空閑有吾は死んだ。彼が生き返ることはなく、彼女がほんとうに会いたいひとは、だから、もうどこにもいない。きっと彼女はそんなことわかっていたし、遊真もあたまのどこかでわかっていた。わかっていたのだ。それでも旅に出た。別れを告げた。

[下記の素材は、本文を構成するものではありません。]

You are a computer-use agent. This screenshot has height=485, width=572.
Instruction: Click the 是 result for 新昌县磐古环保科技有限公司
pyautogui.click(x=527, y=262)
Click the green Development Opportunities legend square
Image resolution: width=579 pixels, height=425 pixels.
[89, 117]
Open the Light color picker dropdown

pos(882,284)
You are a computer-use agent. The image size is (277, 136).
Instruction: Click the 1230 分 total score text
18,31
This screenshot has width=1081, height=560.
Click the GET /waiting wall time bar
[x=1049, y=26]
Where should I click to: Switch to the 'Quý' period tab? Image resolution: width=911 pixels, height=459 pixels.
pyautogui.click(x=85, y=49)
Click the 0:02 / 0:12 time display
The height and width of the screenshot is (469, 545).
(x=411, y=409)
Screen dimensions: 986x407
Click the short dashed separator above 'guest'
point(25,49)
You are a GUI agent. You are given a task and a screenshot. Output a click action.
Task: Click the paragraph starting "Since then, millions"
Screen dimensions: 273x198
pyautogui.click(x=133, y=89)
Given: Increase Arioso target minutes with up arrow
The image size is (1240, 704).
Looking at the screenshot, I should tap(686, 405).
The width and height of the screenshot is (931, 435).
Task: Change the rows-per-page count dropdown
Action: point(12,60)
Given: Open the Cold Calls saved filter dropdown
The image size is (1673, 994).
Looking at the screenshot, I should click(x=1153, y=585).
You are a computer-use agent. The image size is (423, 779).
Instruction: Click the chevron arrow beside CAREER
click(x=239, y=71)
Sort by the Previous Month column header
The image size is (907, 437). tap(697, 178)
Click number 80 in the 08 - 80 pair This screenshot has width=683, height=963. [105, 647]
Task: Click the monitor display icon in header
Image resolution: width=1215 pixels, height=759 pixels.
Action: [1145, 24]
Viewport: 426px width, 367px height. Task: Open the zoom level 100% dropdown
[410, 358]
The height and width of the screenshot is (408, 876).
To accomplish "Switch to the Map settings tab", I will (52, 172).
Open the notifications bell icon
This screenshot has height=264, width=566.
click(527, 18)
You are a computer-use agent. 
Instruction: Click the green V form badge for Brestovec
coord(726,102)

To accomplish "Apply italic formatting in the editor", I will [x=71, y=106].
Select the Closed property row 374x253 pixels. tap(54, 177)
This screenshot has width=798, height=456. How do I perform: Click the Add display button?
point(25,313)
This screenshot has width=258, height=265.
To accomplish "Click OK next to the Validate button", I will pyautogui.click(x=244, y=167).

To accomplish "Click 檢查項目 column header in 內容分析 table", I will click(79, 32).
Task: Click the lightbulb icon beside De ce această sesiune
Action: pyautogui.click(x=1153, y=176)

あの城塞の最奥で、百年残る羊皮紙に囲まれながら、このからだが朽ちるまでやさしい彼女のそばにいることだってできたのに――それでも、もう一度、彼女に彼を会わせたいと思ったから。
「……まあでも、おもしろい話はできそうか」
彼女は言った。旅の話をきかせてくださいね、と。いつかまた会えたなら、あなたの言葉で教えてくださいと。もう一度、彼女に会えるだろうか。旅の話を語ることができるだろうか。できる、と信じられるほど、遊真はこどもではない。世界は多大なる犠牲のもとに仮初の平穏をつくり、壊し、それを繰り返す。永遠なんてどこにもない。ひとのからだは朽ちるもので、記憶は失われるものだ。瞳に灼きつけたはずの景色は輪郭を失い、彼女の声は川のせせらぎにまぎれている。
けれど、彼女に染みついたインクのにおいと、てのひらの熱をまだ憶えていた。
――まずはオサムのことからだな。
瞼を閉じる。遊真は眠らない。夢も見ない。だから、夜と瞼の裏に描いたおぼろげな彼女へ、こころのなかで語りかけた。